## Page excerpt
Overview
Whenever someone concluded that a loss, illness, or death
was caused by witchcraft, the accuser entered a complaint against the alleged
witch with local magistrates. If the
complaint was credible, magistrates had the accused arrested and brought before
public examination – an interrogation where magistrates usually pressed the
accused to confess.
If the magistrates were satisfied that the complaint was
well-founded, the prisoner was handed over for trial by the superior
court. In 1692, magistrates opted to
wait for the arrival of a new charter and governor, who would establish a Court
of Oyer and Terminer to handle cases. The
superior court summoned witnesses before a grand jury.
A person was indicted on charges of afflicting someone with
witchcraft, or for making an unlawful covenant with the Devil. Once indicted, the defendant went to trial,
sometimes on the same day, as was the case of Bridget Bishop, the first person
indicted and tried on June 2, and executed eight days later, on June 10, 1692.
There were four execution dates, with one person executed on
June 10, 1692, five on July 19, 1692 (Sarah Good, Rebecca Nurse, Susannah
Martin, Elizabeth Howe, and Sarah Wildes), another five executed on August 19,
1692 (Martha Carrier, John Willard, George Burroughs, George Jacobs, Sr., and
John Proctor), and eight on September 22, 1692 (Mary Eastey, Martha Corey, Ann
Pudeator, Samuel Wardwell, Mary Parker, Alice Parker, Wilmot Redd and Margaret
Scott).
Several were given temporary reprieves after being convicted
due to pregnancy, including Elizabeth (Bassett) Proctor and Abigail
Faulkner. Five other women who were
convicted in 1692, but the death sentence was never carried out: Mary Bradbury (in absentia), Ann Foster (died
later in prison), Mary Lacey, Sr. (Foster’s daughter), Dorcas Hoar and Abigail
Hobbs.
81-year-0ld farmer from the southeast end of Salem (Salem Farms),
Giles Corey, refused to enter a plea at his trial in September. The judges used an archaic form of
punishment, peine forte et dure, where stones were piled on top of his chest
until he could no longer breathe. Corey
died two days later, not entering a plea.
Corey’s refusal explains why his estate was not confiscated by the
Crown, but according to historian Chadwick Hansen, much of Corey’s property was
being seized and he made a will in prison: “his
death was a protest … against the methods of the court.” Contemporary critic of the trial, Robert
Calef wrote: “Giles Corey pleaded not Guilty to his indictment, but would not
himself upon Tryal by the Jury (they having cleared none upon Tryal) and
knowing there would be the same Witnesses against him, rather chose to undergo
what Death they would put him to.”

## Excerpted records
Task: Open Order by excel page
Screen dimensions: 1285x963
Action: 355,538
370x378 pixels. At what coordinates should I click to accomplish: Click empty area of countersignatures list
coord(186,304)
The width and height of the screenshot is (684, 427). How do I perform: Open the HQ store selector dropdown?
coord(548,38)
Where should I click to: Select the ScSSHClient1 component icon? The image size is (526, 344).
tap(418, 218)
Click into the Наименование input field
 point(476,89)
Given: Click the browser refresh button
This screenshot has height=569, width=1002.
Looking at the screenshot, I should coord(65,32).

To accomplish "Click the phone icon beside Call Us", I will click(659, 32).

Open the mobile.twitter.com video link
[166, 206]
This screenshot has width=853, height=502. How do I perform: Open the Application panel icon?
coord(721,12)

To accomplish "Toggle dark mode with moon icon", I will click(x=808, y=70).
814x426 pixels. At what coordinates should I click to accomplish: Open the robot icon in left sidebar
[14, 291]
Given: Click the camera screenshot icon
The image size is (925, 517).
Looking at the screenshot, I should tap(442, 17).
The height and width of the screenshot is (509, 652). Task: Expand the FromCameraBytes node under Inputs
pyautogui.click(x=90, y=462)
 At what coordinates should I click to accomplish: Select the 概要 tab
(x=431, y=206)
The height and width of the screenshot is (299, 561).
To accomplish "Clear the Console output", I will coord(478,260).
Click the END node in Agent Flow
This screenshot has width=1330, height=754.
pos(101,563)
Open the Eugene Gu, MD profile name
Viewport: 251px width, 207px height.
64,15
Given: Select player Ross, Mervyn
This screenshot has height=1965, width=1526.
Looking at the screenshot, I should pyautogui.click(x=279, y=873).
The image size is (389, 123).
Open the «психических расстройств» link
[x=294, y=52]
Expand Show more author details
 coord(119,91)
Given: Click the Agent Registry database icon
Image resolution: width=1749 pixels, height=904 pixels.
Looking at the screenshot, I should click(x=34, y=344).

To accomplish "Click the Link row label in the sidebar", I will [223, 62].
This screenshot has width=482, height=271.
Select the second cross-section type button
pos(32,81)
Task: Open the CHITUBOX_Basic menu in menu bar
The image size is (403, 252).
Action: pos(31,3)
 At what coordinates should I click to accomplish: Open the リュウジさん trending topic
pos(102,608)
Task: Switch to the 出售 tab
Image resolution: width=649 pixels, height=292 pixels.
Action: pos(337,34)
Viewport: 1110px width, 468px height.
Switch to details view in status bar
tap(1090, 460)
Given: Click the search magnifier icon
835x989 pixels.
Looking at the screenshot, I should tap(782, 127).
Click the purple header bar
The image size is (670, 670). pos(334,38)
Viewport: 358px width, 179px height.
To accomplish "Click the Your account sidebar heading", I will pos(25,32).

## Exercise goal
Copy the witch trials overview starting at "If the magistrates" and ending at "June 10, 1692.", renaming "indicted" to "charged" wherever it occurs in that span.

## Exercise answer
If the magistrates were satisfied that the complaint was
well-founded, the prisoner was handed over for trial by the superior
court. In 1692, magistrates opted to
wait for the arrival of a new charter and governor, who would establish a Court
of Oyer and Terminer to handle cases. The
superior court summoned witnesses before a grand jury.
A person was charged on charges of afflicting someone with
witchcraft, or for making an unlawful covenant with the Devil. Once charged, the defendant went to trial,
sometimes on the same day, as was the case of Bridget Bishop, the first person
charged and tried on June 2, and executed eight days later, on June 10, 1692.